Item coordinate data:
________________________

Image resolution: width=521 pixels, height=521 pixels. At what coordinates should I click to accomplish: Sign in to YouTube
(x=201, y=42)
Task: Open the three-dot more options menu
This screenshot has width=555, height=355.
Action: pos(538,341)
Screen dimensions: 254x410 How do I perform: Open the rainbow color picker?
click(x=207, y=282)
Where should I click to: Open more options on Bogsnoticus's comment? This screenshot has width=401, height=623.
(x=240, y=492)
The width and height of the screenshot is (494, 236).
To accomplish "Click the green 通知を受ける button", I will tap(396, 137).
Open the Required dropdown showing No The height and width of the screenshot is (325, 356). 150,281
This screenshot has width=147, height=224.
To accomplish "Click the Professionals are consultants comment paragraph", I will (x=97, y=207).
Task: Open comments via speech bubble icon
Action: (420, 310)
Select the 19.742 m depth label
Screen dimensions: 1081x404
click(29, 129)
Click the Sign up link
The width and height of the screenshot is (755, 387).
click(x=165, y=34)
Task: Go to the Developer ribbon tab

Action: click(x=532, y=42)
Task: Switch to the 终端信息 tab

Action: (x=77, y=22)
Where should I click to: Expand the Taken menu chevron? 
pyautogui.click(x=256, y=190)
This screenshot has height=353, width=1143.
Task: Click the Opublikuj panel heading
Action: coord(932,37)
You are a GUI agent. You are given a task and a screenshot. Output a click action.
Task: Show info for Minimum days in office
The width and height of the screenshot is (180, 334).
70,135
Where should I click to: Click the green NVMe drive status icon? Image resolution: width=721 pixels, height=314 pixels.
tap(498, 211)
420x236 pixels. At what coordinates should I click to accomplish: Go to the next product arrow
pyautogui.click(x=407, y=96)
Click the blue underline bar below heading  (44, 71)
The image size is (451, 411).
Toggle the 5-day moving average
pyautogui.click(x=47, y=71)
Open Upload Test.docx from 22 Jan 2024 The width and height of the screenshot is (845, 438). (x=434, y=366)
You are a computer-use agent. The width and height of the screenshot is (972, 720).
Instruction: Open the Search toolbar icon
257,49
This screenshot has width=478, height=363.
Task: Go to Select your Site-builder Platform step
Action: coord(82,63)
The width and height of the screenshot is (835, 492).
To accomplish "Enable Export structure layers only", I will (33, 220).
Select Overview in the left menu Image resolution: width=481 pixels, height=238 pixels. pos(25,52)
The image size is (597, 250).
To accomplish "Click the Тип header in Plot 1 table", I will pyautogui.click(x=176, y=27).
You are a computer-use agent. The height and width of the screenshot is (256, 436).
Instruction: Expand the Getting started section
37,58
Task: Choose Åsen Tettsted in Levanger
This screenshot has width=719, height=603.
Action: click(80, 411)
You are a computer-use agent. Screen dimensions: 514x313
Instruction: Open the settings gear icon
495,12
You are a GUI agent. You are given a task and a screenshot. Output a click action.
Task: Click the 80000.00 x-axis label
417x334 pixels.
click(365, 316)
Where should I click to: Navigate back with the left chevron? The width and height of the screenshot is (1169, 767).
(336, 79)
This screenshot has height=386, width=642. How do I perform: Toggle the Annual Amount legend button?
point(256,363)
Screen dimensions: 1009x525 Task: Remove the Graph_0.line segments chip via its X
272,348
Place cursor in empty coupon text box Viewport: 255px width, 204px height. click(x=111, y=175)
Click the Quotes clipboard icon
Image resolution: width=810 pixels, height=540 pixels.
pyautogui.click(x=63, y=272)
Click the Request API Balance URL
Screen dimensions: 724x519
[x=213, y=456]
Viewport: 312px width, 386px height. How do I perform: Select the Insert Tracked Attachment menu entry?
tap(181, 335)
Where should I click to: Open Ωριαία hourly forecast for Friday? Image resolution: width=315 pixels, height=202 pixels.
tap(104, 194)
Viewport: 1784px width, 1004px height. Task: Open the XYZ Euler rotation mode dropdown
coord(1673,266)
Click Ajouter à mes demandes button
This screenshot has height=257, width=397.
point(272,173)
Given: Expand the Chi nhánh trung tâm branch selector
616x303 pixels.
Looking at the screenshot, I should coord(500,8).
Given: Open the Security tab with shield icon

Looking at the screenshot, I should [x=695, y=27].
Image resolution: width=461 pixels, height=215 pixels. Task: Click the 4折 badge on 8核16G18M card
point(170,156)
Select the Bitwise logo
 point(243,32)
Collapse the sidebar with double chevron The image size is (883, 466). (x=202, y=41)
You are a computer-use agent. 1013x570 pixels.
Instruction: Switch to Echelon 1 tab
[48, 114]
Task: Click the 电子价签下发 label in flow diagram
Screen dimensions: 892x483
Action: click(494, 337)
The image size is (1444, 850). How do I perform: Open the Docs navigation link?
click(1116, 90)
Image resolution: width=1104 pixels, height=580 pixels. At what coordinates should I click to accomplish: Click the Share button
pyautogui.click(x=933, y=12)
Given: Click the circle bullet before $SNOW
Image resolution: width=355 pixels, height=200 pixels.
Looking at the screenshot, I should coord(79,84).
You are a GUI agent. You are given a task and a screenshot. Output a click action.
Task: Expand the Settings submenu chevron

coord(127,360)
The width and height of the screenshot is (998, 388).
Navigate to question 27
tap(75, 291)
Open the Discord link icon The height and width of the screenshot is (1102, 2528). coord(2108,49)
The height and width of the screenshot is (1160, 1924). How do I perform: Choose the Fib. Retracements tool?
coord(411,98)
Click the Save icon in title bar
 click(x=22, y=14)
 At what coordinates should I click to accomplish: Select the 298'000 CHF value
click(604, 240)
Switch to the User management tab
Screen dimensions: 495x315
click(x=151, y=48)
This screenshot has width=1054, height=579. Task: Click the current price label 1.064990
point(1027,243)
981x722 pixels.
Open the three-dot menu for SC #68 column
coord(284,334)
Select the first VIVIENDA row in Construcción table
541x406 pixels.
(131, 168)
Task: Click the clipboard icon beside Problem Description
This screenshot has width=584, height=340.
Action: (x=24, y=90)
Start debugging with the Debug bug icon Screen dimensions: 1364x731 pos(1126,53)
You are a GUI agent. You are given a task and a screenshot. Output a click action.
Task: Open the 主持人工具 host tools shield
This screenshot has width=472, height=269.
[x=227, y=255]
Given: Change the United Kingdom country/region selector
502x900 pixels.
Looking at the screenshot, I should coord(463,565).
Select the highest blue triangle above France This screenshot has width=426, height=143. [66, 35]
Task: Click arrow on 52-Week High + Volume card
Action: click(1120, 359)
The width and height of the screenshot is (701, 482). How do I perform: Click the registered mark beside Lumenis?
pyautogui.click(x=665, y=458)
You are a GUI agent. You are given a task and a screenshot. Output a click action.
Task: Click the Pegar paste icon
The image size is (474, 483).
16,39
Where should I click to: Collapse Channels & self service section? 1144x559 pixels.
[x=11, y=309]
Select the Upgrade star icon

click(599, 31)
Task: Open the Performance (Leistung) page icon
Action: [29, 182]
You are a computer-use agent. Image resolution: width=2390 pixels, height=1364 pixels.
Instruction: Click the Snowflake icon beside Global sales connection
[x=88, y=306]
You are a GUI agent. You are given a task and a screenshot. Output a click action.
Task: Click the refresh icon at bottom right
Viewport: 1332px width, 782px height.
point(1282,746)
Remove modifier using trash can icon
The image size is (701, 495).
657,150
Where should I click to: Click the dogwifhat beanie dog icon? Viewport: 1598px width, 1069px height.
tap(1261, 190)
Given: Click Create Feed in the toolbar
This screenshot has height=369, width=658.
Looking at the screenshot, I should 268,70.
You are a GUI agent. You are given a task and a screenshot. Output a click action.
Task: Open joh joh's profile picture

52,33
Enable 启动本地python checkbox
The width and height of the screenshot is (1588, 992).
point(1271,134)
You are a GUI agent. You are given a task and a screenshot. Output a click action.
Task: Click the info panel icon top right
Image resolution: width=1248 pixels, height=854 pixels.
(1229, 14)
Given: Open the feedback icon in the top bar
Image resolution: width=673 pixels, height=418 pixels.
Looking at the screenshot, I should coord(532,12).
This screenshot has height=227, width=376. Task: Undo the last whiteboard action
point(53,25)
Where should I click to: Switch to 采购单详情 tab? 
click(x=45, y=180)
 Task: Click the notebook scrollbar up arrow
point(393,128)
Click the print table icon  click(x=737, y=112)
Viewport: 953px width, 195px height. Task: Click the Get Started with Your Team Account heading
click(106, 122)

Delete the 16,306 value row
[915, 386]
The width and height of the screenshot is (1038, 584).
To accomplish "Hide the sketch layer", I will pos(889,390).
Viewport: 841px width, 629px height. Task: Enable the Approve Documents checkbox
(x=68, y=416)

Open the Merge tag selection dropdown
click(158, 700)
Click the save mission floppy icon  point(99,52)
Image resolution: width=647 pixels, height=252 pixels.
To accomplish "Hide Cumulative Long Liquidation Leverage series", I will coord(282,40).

________________________

What the task asks: Turn everything from the line containing "Select the first" down to the line containing "point(1271,134)" into a numbered list, one line per entry and blank lines omitted.

Exercise response:
1. Select the first VIVIENDA row in Construcción table
2. 541x406 pixels.
3. (131, 168)
4. Task: Click the clipboard icon beside Problem Description
5. This screenshot has width=584, height=340.
6. Action: (x=24, y=90)
7. Start debugging with the Debug bug icon Screen dimensions: 1364x731 pos(1126,53)
8. You are a GUI agent. You are given a task and a screenshot. Output a click action.
9. Task: Open the 主持人工具 host tools shield
10. This screenshot has width=472, height=269.
11. [x=227, y=255]
12. Given: Change the United Kingdom country/region selector
13. 502x900 pixels.
14. Looking at the screenshot, I should coord(463,565).
15. Select the highest blue triangle above France This screenshot has width=426, height=143. [66, 35]
16. Task: Click arrow on 52-Week High + Volume card
17. Action: click(1120, 359)
18. The width and height of the screenshot is (701, 482). How do I perform: Click the registered mark beside Lumenis?
19. pyautogui.click(x=665, y=458)
20. You are a GUI agent. You are given a task and a screenshot. Output a click action.
21. Task: Click the Pegar paste icon
22. The image size is (474, 483).
23. 16,39
24. Where should I click to: Collapse Channels & self service section? 1144x559 pixels.
25. [x=11, y=309]
26. Select the Upgrade star icon
27. click(599, 31)
28. Task: Open the Performance (Leistung) page icon
29. Action: [29, 182]
30. You are a computer-use agent. Image resolution: width=2390 pixels, height=1364 pixels.
31. Instruction: Click the Snowflake icon beside Global sales connection
32. [x=88, y=306]
33. You are a GUI agent. You are given a task and a screenshot. Output a click action.
34. Task: Click the refresh icon at bottom right
35. Viewport: 1332px width, 782px height.
36. point(1282,746)
37. Remove modifier using trash can icon
38. The image size is (701, 495).
39. 657,150
40. Where should I click to: Click the dogwifhat beanie dog icon? Viewport: 1598px width, 1069px height.
41. tap(1261, 190)
42. Given: Click Create Feed in the toolbar
43. This screenshot has height=369, width=658.
44. Looking at the screenshot, I should 268,70.
45. You are a GUI agent. You are given a task and a screenshot. Output a click action.
46. Task: Open joh joh's profile picture
47. 52,33
48. Enable 启动本地python checkbox
49. The width and height of the screenshot is (1588, 992).
50. point(1271,134)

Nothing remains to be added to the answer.